Breakthrough in Indoor Disease Tracking: Concordia Researchers Unveil Rapid Method
2025-08-26
Author: Liam
In a groundbreaking development, researchers from Concordia University have introduced a revolutionary method for tracking how infectious diseases spread indoors. This innovative tool has the potential to effectively contain future outbreaks of illnesses, such as COVID-19.
Featured in the journal *Building and Environment*, this cutting-edge approach utilizes real-time camera and sensor technology to monitor infected individuals. Coupled with sophisticated algorithms that model air and pathogen dispersion, the system can accurately assess risk levels of infection. Remarkably, it can even alert ventilation systems to optimize airflow, significantly lowering the chance of spreading infections.
A Game-Changer in Disease Tracking
Lead author Zeinab Deldoost, a PhD candidate, emphasizes the efficiency of their method, stating, “Our novel approach drastically cuts down simulation time compared to existing studies. It provides a clearer picture of whether an exposed location continues to harbor infection risk.” Unlike traditional models that only analyze short bursts of airborne transmission, this new technique can simulate pathogen spread over extended periods.
Co-author Fariborz Haghighat, a professor in Concordia's Department of Building, Civil and Environmental Engineering, adds further insight: “Recognizing a person's illness allows our system to track their movements and determine how far pathogens disperse around them.
Revolutionary Airflow Calculations
The true strength of this model lies in its simplified airflow calculations. Rather than focusing on how an individual's movement alters airflow patterns, it models the person as a moving, massless emission source. This innovative strategy provides a reliable measure of airflow and effectively examines pathogen dispersion from this dynamic source.
The team validated their model by demonstrating that a person's presence only minimally disrupts airflow. After an individual exits a space, airflow returns to its normal state within about 40 seconds, with pathogen movement largely contained to just a meter surrounding their path.
This advanced system can simulate one second of pathogen dispersion in merely 3.8 seconds on a standard laptop, making it incredibly efficient.

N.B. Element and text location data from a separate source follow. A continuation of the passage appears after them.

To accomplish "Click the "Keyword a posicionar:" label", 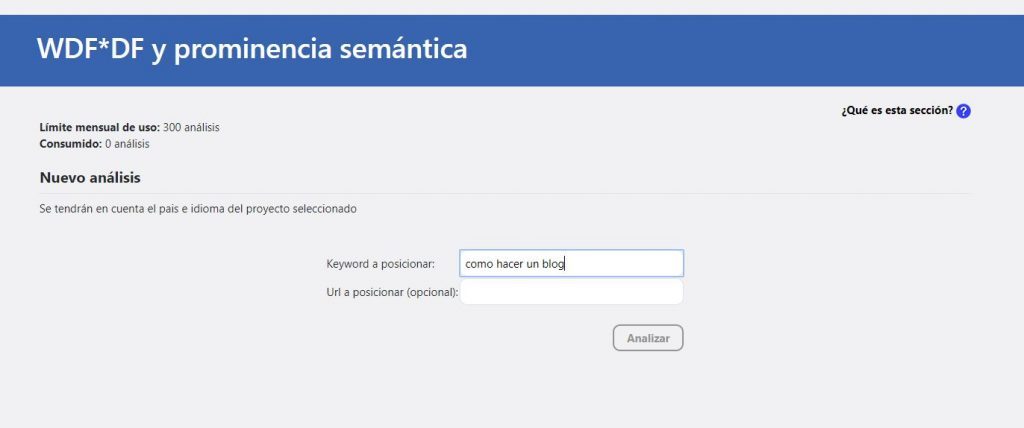I will [x=380, y=264].
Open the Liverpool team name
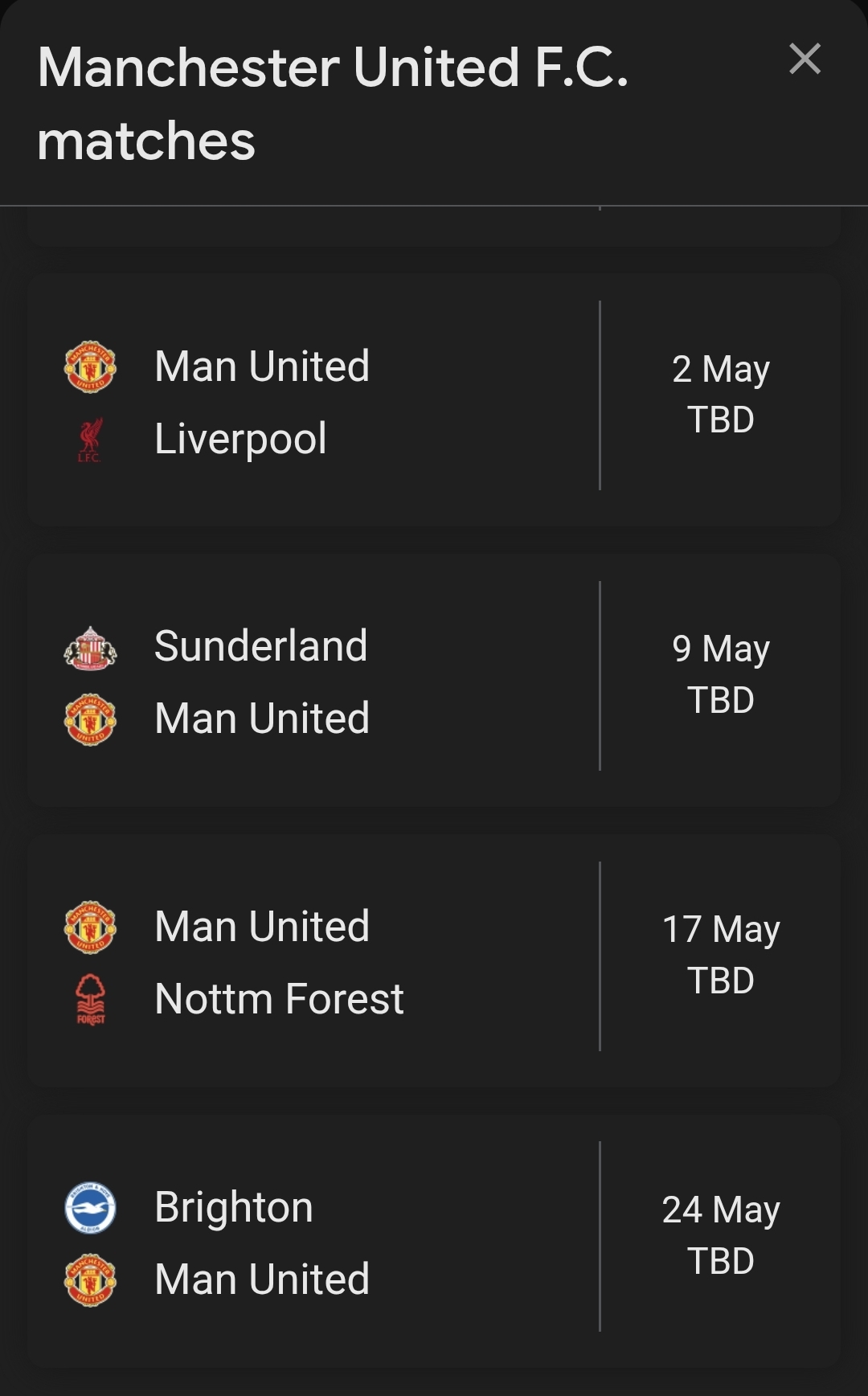 tap(240, 439)
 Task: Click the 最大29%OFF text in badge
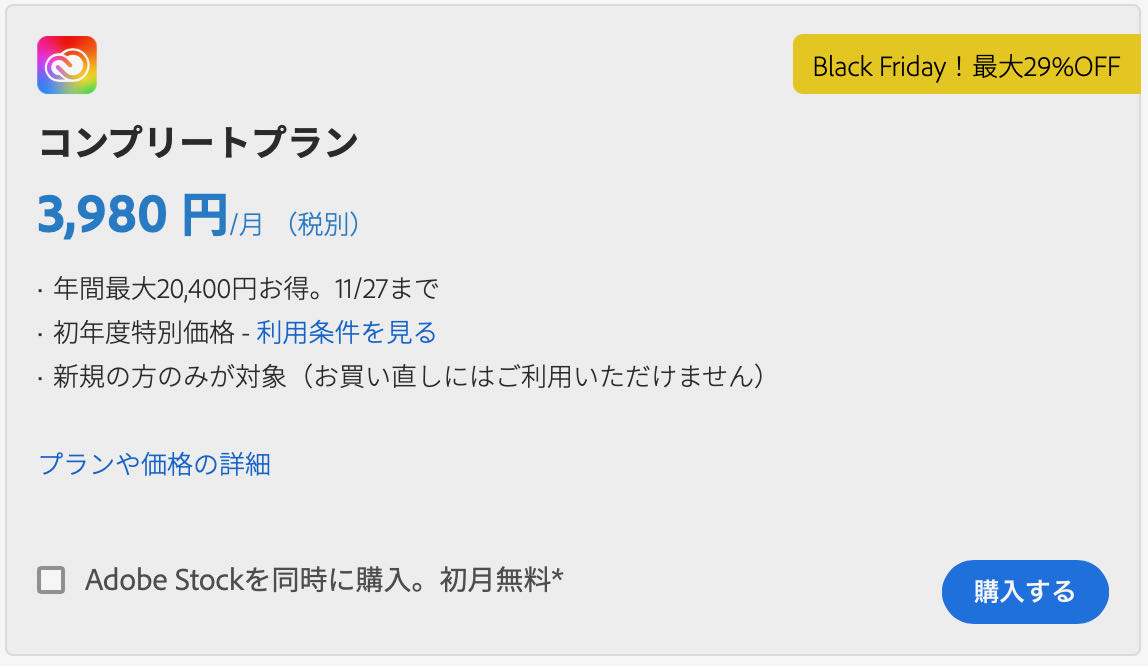click(1046, 67)
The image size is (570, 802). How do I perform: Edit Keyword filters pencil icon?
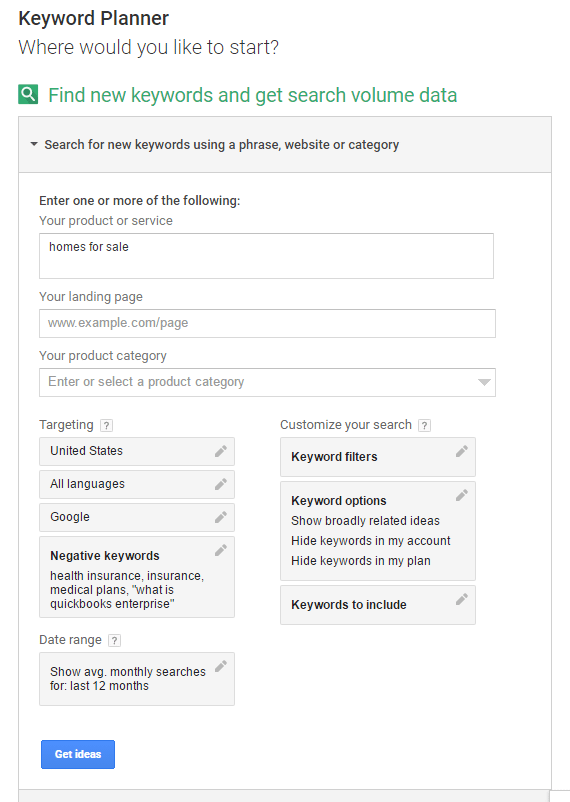coord(462,451)
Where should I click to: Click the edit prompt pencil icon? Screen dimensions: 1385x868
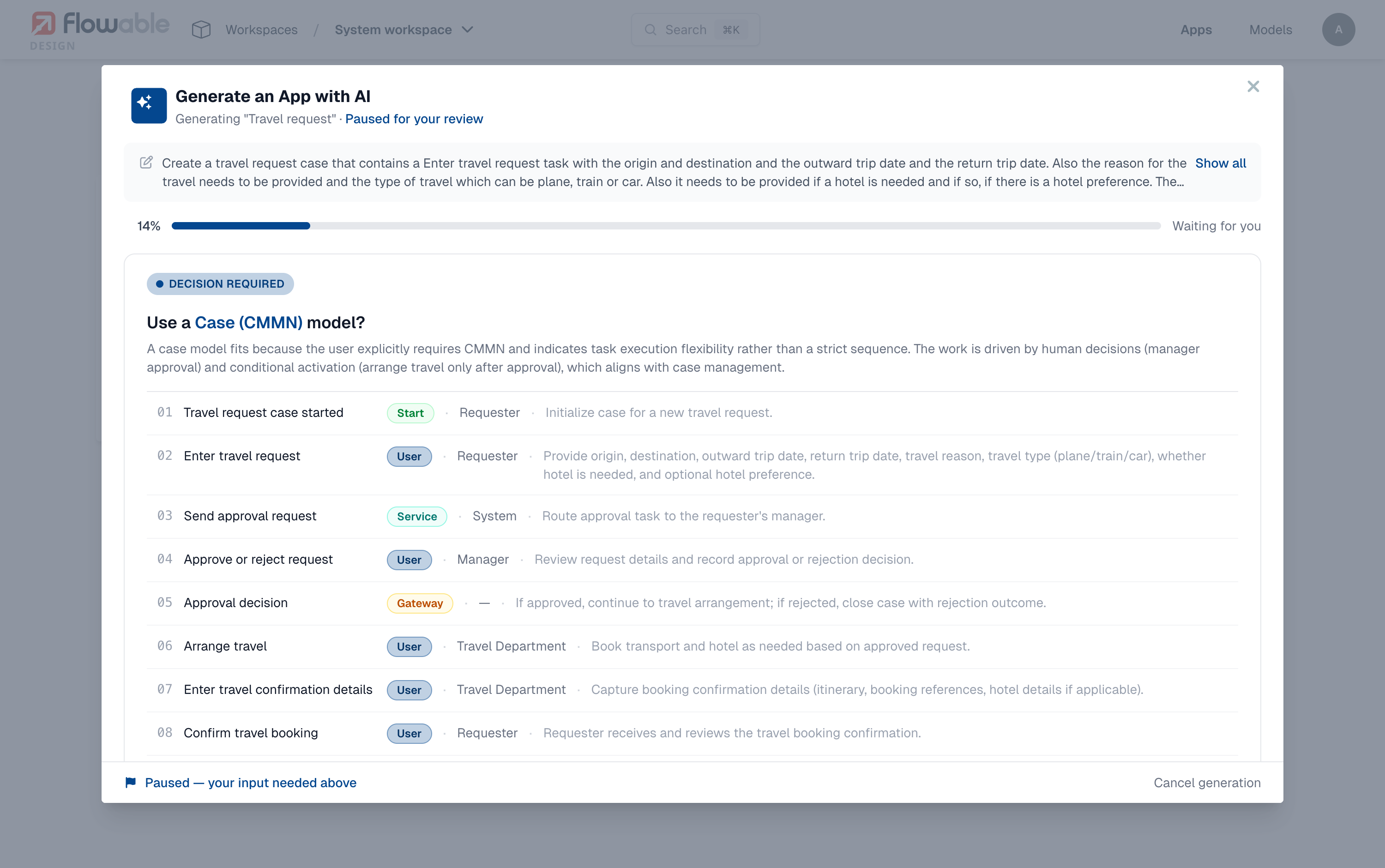[x=146, y=163]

Implications for Dynamic Environments
The researchers believe their method is particularly suited for complex environments like hospitals, where occupancy can change rapidly. This capability empowers decision-makers to make informed, near-real-time decisions to mitigate risks.
Fuzhan Nasiri, another co-author and professor, envisions future applications of this technology: “By implementing our simulation over various scenarios, we could amass enough data to identify distinct movement and dispersion patterns. This dataset could eventually train AI systems, alleviating the need for comprehensive simulations to reach the same conclusions.”
Support for this pioneering research was bolstered by a grant from the Natural Sciences and Engineering Research Council of Canada, highlighting the project's significance in the ongoing fight against infectious diseases.